100日後に死ぬワニが炎上してる。はてブではなんだか批判コメントばかりで作者が少しかわいそうに思うのでこれを書いておく。

 

追悼キャンペーンが不謹慎だとか、死を軽率に扱ってるとか、友達の死で金儲けだとかはたまた電通が関与してるとか、みんな色々と怒りを持っていて、作者にまでそれが向けられているみたいだけど自分はそこまで怒りを感じない。

 

「個人的に100日後に死ぬワニ」がここまで読み手の怒りをこみ上げさせてしまったのは、作者と読み手で見ている世界が違うというのも一端としてあると思う。

 

死をマーケティングに使うのが不謹慎だとか、死を軽率に扱ってるからダメなんだ!っていう人もいるけど、それはちょっと違うかなって思う。

 

だって最近のダイヤモンドプリンセス号の件で船ごと燃やせっていう人とかそこそこいたし本当に人の命を重く受け止めてるのと思うくらいには酷い中傷が見受けられた。

市川海老蔵の奥さんの死だってメディアで散々美談にされ視聴率を取るための道具にされていたけど周りは感傷に浸って盛り上がっていたし、ワンピースだってエースを殺して美談にしている。物語やメディアにおいて死をネタにするのはわんさかある。

 

読み手と作者の認識のズレ

きっかけは「友人の死」ということもあって作者にとって「ワニの死」は過去の日々そのものに見えた。

死という題材はどうしてもそれ自身が暗くなりがちなので読み手が陰鬱な思いを抱かないようになるべくコミカルに楽しくし漫画にしていたように見える。

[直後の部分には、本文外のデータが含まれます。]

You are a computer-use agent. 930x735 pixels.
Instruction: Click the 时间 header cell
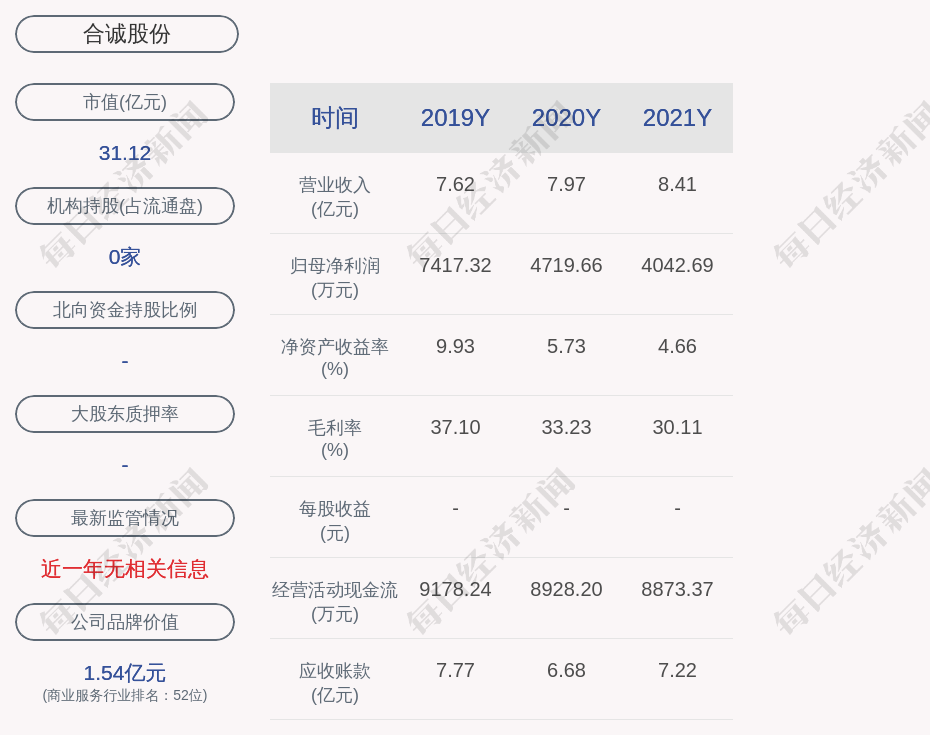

そして「最後の日」でその楽しかった日々がいかに大切な一日、一日であったかを表現したかったのだろう。

 

大切な人の死をきっかけにそのような描写ができたとするならば、作者にとって友達の死は「過去の出来事」だからのはずだ。作者にとって友達の死は既に終わったことで、乗り越えた後のものなのだ。

 

対してあの漫画を読んでいた人たちは「今の出来事」として見続けていた。

 

読み手は「今死んでしまったワニ」を強く意識していると思う。だからワニが死んでから四九日待つべきだと考えるし、死をプロモーションみたいに扱われると嫌悪感を持つ。でも作者は終わった出来事を描いているだけなので同じような認識を持っていない。

 

ワニのきっかけが友人だとするならば、作者にとってワニの死は既に乗り越えたものだし、四九日なんて何年も前にとっくに過ぎている。そりゃたまに振り返ったり思い出したりして悲しくなることはあるけれど、死を漫画の題材にする程度には回復している。人は大切な人の死を乗り越えられるようにできている。

 

父が死ぬまで後300日

私はこの漫画を読んで一昨年亡くなった父を思い出した。私の父は高齢で結婚したので私が成人を迎えるころには還暦だったし、日ごろの生活の偏りから先が長くないことを10年前からわかっていた。

 

運動会に来たのも、授業参観に来たのも、卒業式に来たのもすべて父だった。母は極端に人の目を嫌うため私に関する行事をすべて父に任せていた。

 

私が就職して地方に独り立ちし、数年たつと父に重大な病気が見つかった。私はああ、この時が来たのかと悟ったと同時に頭をかち割られたような衝撃で気が狂いそうになりながら、会社から帰宅し、突っ伏して泣き喚いた。

 

それから、ほどなくして仕事を辞めて実家に戻った。それから仕事も探さず日々家に居続けた。父親が死ぬまでの約一年間、一日、一日をかみしめるように過ごした。

 

家族でアイアムレジェンドを真剣に見ていたら一番最高潮のゾンビが出てくるシーンでチャンネルを変えられてしまう、将棋をして遊んだらバカアホと悪口を入れられる、夜中に父がパズドラを大音量でしてるせいで眠れなくなる。まさにワニの一コマ一コマのように何でもないありふれた日常。そんな一日一日を薄いバターを引き延ばしてトーストに塗り付けるように強く心に刻み付けて過ごした。

 

父が死んだ時、また「あぁこの日がきたか」と思った。今度は泣かなかった。だが孤独による毒は全身を巡っていた。私の精神は大いに荒れ果て、それは家族も同じで、家の中は荒れ狂い、警察沙汰に何度もなり、色んなものを失ってしまった。

 

一年半前の自分と、今の自分は違う。いつの間にか昔のような悲しみはない。振り返って悲しみ泣くことはあるが、あの時の心情とはちがう。今ではこうしてネタにできるほど回復している。人は大切な人の死に耐えられるようにできている。

 

大切な人の死は超えられる

昔の漫画で「守って守護月天」という漫画がある。

 

まもって守護月天! 1巻

そこで登場するヒロインの少女は3000年生きる精霊なのだが、心の清らかな者だけが彼女を呼び出し守りを得ることができる。だがそれ故に守護月天は主を死ぬまで守り、そして寿命の訪れとともに別れを繰り返す。主の心が清らかであればあるほど、主を守り尽くすほど、主が自分を大切に思ってくれればくれるほど、寿命による決別は耐えがたいほどに辛くなってしまう。

 

そんな彼女が両親を失った幼い主に対して言う、ひどく印象的なセリフがある。

 

「大切な人を失うのは悲しいです。寂しくて前が見えなくなってしまうこともあるかもしれません。

…ですが、超えられない悲しみではありません」 

 

この言葉は大切な人を失った経験がある彼女だから重みがある。彼女はその時だけとても悲しそうな顔をするが、その次の日何事もなかったように笑顔になっている。


彼女の言葉は今になって分かる。

人は大切な人を失っても乗り越えられるようにできている。それを知っているかどうかで、ワニを描いた作者への気持ちは変わってくると思う。